**Your instructions:** Among the lines below, take the one holding "Instruction: Click the Console monitor icon", the one holding "Click the y-axis tick label -4", and all lines between them. Set them down exactly.

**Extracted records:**
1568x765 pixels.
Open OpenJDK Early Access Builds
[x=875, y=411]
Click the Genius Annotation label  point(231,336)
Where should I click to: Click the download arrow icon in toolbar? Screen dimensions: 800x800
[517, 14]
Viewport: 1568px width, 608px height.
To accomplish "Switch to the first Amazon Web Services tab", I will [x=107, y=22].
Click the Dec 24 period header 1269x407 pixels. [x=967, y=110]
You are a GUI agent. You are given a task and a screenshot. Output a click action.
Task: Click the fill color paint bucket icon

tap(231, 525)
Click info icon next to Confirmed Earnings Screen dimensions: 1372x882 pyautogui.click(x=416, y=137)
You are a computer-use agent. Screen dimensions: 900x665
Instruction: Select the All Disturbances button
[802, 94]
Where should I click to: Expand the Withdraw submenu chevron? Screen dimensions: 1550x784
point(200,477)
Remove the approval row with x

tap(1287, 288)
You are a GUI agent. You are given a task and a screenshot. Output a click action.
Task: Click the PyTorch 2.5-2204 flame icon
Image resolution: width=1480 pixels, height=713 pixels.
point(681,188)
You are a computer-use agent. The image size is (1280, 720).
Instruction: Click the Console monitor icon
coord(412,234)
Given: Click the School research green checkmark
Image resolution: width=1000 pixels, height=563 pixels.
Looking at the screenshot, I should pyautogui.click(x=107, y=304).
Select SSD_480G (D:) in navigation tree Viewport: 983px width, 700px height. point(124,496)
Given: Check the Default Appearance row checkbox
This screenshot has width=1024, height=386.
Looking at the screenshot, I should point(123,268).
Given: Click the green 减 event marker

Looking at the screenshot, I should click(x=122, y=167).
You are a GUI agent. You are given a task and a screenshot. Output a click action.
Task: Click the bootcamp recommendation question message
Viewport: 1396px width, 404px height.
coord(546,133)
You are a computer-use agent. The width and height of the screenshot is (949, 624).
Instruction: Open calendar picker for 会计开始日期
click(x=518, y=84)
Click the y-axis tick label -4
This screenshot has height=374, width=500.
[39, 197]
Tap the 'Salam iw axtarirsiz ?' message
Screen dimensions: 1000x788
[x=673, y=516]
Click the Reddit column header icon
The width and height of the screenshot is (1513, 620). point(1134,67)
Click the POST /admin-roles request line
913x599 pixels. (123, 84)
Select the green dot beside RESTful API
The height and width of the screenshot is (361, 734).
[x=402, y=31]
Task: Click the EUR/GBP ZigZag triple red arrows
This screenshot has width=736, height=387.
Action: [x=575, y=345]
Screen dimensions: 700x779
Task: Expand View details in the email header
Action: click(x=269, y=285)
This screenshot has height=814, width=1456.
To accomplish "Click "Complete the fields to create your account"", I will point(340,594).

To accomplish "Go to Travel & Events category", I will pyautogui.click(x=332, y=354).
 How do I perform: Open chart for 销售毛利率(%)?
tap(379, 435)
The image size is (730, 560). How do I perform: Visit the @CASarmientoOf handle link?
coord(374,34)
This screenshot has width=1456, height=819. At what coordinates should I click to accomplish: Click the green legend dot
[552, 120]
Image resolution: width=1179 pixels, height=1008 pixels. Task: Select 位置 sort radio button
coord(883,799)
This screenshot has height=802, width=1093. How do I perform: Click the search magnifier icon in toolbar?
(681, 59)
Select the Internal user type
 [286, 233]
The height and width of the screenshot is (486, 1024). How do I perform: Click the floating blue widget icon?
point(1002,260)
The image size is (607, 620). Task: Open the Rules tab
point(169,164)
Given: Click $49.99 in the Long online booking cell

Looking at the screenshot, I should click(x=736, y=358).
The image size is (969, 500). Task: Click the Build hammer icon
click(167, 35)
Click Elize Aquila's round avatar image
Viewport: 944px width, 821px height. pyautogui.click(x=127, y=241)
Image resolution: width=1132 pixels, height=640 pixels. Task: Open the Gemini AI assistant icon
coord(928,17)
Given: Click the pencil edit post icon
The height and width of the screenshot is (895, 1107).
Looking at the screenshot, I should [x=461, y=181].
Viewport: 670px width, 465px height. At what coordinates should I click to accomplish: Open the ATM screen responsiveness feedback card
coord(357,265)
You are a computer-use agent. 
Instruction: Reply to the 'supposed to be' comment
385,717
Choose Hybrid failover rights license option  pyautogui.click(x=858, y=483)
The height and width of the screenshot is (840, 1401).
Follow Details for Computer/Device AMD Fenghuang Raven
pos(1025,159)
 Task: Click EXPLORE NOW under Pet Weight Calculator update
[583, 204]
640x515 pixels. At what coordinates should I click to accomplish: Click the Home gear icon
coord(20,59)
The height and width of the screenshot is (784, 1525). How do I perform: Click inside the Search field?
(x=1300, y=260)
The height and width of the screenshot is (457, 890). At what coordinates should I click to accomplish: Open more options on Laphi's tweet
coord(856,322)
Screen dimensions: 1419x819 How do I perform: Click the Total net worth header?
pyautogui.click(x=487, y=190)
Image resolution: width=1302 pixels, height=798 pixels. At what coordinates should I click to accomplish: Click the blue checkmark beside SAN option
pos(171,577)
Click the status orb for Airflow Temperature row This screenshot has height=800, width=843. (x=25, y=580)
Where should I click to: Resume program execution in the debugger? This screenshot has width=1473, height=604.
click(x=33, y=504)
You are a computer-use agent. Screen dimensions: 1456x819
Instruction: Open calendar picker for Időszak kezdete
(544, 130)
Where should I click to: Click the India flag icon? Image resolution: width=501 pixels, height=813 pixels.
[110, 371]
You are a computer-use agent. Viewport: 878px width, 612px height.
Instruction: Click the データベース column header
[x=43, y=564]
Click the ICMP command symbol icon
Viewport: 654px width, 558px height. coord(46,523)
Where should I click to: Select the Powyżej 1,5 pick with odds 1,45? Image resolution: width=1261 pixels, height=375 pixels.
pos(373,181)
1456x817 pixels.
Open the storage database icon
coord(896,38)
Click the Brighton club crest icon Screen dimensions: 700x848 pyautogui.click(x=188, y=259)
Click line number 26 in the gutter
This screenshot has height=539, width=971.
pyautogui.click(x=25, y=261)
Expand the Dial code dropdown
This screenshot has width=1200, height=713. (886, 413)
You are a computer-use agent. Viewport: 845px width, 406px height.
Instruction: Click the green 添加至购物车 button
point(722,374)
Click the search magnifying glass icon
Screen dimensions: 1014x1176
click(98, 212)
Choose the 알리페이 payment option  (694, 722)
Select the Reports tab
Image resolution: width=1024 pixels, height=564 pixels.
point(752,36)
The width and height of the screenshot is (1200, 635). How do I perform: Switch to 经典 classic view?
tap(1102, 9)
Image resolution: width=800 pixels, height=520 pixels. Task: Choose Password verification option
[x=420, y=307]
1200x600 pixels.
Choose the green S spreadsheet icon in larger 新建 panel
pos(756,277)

**The completed task:**
Instruction: Click the Console monitor icon
coord(412,234)
Given: Click the School research green checkmark
Image resolution: width=1000 pixels, height=563 pixels.
Looking at the screenshot, I should pyautogui.click(x=107, y=304).
Select SSD_480G (D:) in navigation tree Viewport: 983px width, 700px height. point(124,496)
Given: Check the Default Appearance row checkbox
This screenshot has width=1024, height=386.
Looking at the screenshot, I should point(123,268).
Given: Click the green 减 event marker

Looking at the screenshot, I should click(x=122, y=167).
You are a GUI agent. You are given a task and a screenshot. Output a click action.
Task: Click the bootcamp recommendation question message
Viewport: 1396px width, 404px height.
coord(546,133)
You are a computer-use agent. The width and height of the screenshot is (949, 624).
Instruction: Open calendar picker for 会计开始日期
click(x=518, y=84)
Click the y-axis tick label -4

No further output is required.